When it comes to 21st Century policing, local governments are feeling immense pressure to play catch-up, so forgive us for not doing cartwheels that the Pierce County Sheriff’s Department and Tacoma Police are finally rolling out body-camera programs for deputies and officers early next year.
We can, however, applaud the county for immediately taking the extra step of buying “dash cam” equipment, too.
That’s a good plan, and Tacoma would be wise to follow suit. Police departments across the nation began using dashboard cameras in the early 1990s. Why hasn’t Tacoma?

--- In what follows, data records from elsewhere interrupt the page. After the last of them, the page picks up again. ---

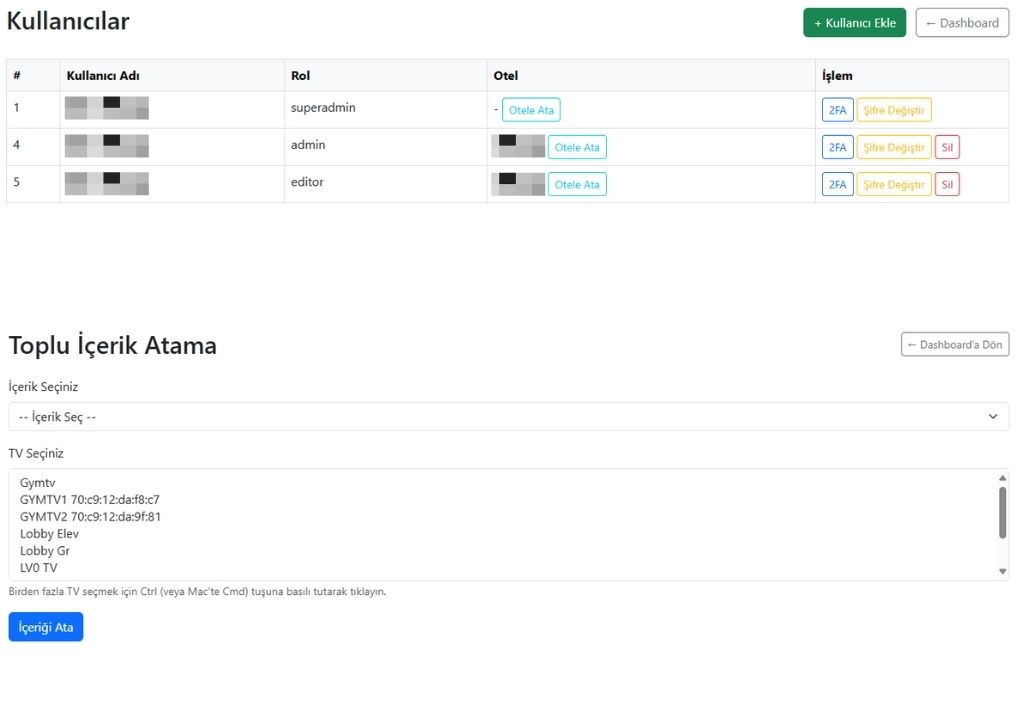This screenshot has width=1024, height=718.
Task: Click Otele Ata for superadmin row
Action: [531, 110]
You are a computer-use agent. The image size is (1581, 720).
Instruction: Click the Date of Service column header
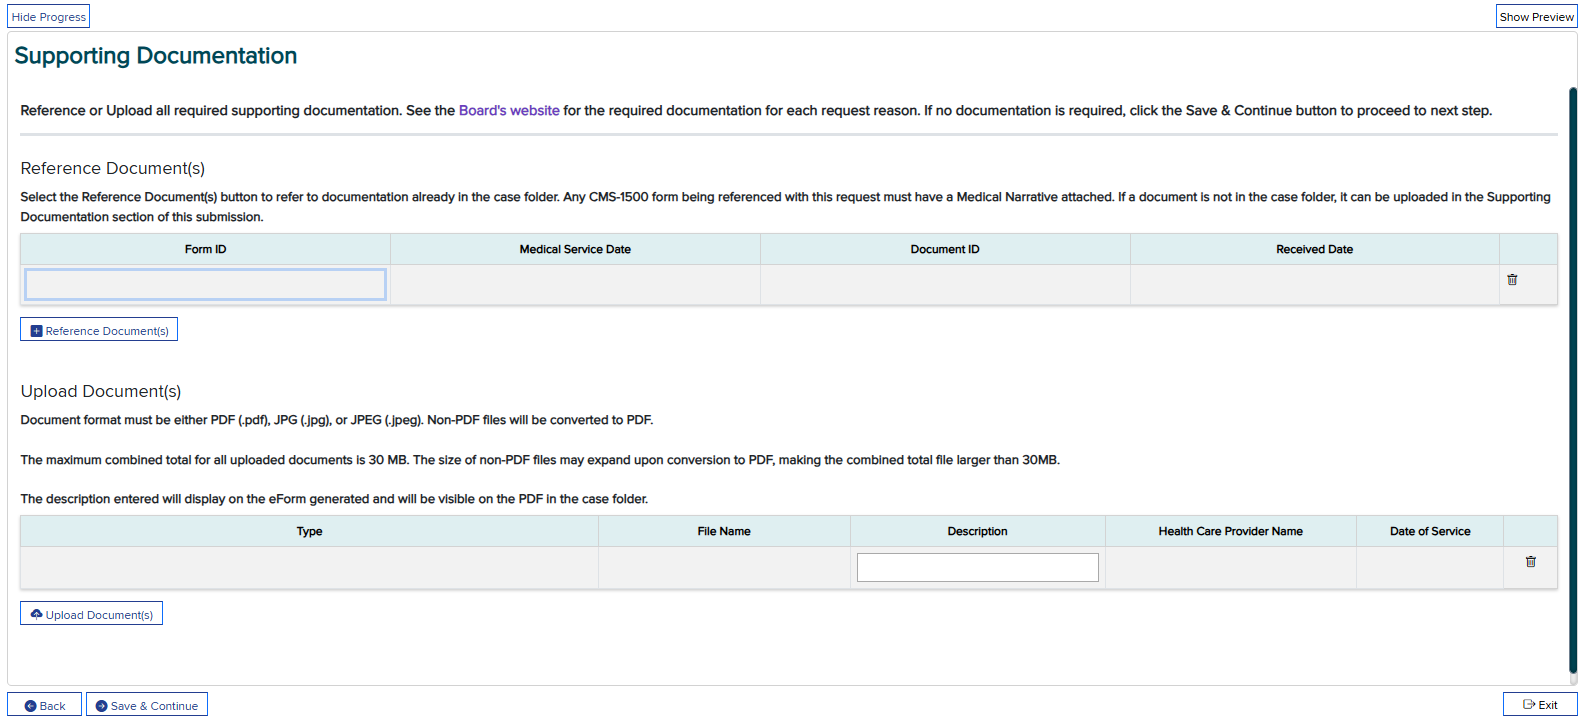click(1429, 532)
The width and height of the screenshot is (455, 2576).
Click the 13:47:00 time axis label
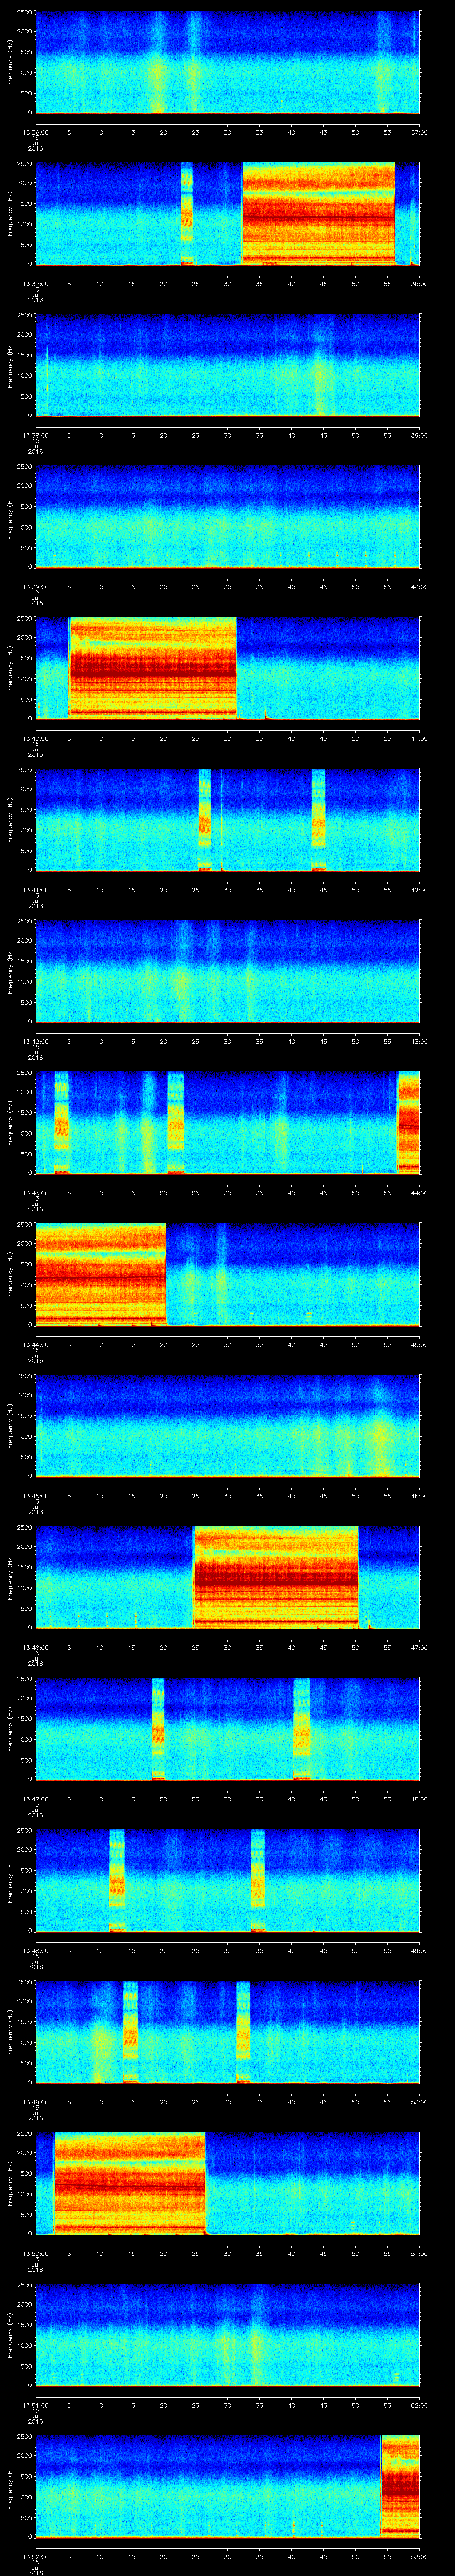[x=35, y=1799]
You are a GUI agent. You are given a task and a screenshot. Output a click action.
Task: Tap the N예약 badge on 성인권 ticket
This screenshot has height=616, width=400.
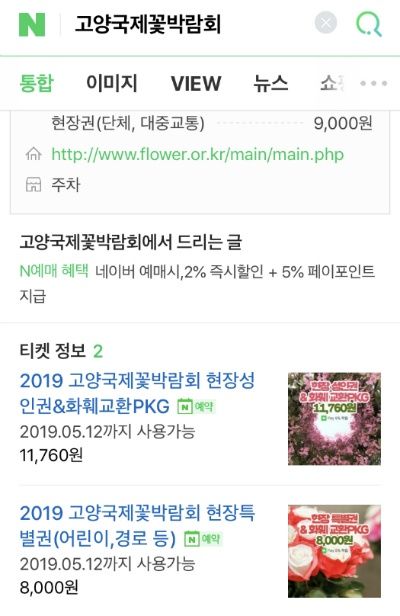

“Pure oversight,” Mayor Victoria Woodards told us Thursday, saying that city leaders have focused on body cameras for years. While dash cameras aren’t currently budgeted for next year, Woodards said “they’re on our radar.”
Research backs up what Hollywood movie fans already know: Providing multiple perspectives from the same scene can be eye-opening.
There’s also an equity argument: People tend to be more sympathetic to cops when looking at an incident through a first-person body cam perspective, but more detached when watching through a third-person point of view, like a dash cam, citizen cell phone video or building-mounted security camera.
This was validated in a Northwestern University research study last year in which subjects watched body cam and dash cam recordings of the same event but reached different conclusions about an officer’s aggression and culpability.
Certainly dual perspectives don’t come cheap. County Executive Bruce Dammeier has asked the County Council to approve a $5.3 million supplemental budget request to pay for the first year of a body and dash camera package in 2021.
As Dammeier told a member of the Editorial Board, “These cameras aren’t just about the hardware; we have to have money for data retention and public records requests.” He says the cameras will yield a “huge amount of data” and that the county must have the infrastructure to manage it.
Five million seems like a lot of money until you consider the county budgeted close to the same over the last three years maintaining its golf courses. Don’t get us wrong, we appreciate golf, but cameras save lives, and frankly, local governments can’t afford not to have them.
Right now the Tacoma Police Department anxiously awaits results of an independent Manuel Ellis homicide investigation; the State Patrol just completed it and turned it over to Washington’s Attorney General on Thursday.
While in TPD custody on March 3, Ellis died of asphyxiation after uttering an all-too-familiar refrain (“I can’t breathe”); his family subsequently filed a $30 million tort claim against the city.
Initial reports from TPD say that Ellis, 33, acted aggressively when confronted by officers at a Tacoma intersection. A Pierce County deputy on the scene backed up TPD’s story.
But eyewitness accounts conflict with TPD’s narrative; some say Ellis was “literally just walking.” Footage taken from witnesses’ cell phones depict TPD officers beating Ellis. The discrepancy in stories has cast doubt on local law enforcement’s account.
Had the city previously invested in body and dashboard cameras, the totality of images could have served as an impartial witness.
Recording devices can aid law enforcement officers by providing exculpatory evidence; they also can fill in blind spots for members of the public whom these officers are sworn to serve.
Dammeier says he wants to see legislative action mandating that every public safety officer in Washington be outfitted with cameras. Asked if this move was prompted by the Black Lives Matter movement, the executive said, “You bet. We have to stare truth in the face.”
By truth he means that Black people are arrested on a disproportionate basis in every district of Pierce County, according to a recent internal law-and-justice review. As Dammeier told us: “There will be no reckoning of public trust and law enforcement until there’s accountability.”
No doubt Tacoma is hoping to buy some of that accountability by spending $1.2 million for the first year of body cams. TPD spokesperson Wendy Haddow said training is underway and officers will start wearing cameras in the first quarter of 2021.
But to repair damage and dispel mistrust, it would be wise for the city to make an additional investment in dashboard cameras for patrol cruisers, sooner rather than later.